**WORK REQUEST:**
Using the records below, repeat exactly the lines from the one holding "Task: Click the Real" through the one holding "You are a GUI", both ends included, and no others.
Segment Start: RECORD EXCERPTS
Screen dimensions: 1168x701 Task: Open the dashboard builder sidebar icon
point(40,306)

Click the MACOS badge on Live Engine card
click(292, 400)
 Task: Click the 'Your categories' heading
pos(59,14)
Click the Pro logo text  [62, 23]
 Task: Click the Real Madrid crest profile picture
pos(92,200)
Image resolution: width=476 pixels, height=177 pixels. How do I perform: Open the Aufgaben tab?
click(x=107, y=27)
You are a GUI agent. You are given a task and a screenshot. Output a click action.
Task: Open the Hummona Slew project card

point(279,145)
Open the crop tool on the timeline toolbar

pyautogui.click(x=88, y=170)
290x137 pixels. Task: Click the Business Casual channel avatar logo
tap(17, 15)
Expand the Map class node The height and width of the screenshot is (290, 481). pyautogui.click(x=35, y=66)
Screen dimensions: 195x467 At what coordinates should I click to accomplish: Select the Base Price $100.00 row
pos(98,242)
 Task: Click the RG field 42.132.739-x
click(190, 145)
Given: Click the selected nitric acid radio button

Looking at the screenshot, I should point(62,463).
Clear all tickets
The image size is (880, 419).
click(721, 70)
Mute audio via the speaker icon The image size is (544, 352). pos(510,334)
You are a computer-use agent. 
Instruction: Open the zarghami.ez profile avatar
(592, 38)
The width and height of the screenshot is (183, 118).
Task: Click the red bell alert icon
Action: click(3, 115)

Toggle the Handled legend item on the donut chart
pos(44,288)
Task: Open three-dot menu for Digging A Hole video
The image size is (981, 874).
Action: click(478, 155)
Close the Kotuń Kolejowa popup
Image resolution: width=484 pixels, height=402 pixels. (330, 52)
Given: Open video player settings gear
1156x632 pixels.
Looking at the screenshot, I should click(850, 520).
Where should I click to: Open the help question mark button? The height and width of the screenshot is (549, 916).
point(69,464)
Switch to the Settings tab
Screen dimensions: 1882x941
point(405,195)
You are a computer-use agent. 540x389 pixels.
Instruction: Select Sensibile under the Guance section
Segment End: RECORD EXCERPTS
**TASK SOLUTION:**
 Task: Click the Real Madrid crest profile picture
pos(92,200)
Image resolution: width=476 pixels, height=177 pixels. How do I perform: Open the Aufgaben tab?
click(x=107, y=27)
You are a GUI agent. You are given a task and a screenshot. Output a click action.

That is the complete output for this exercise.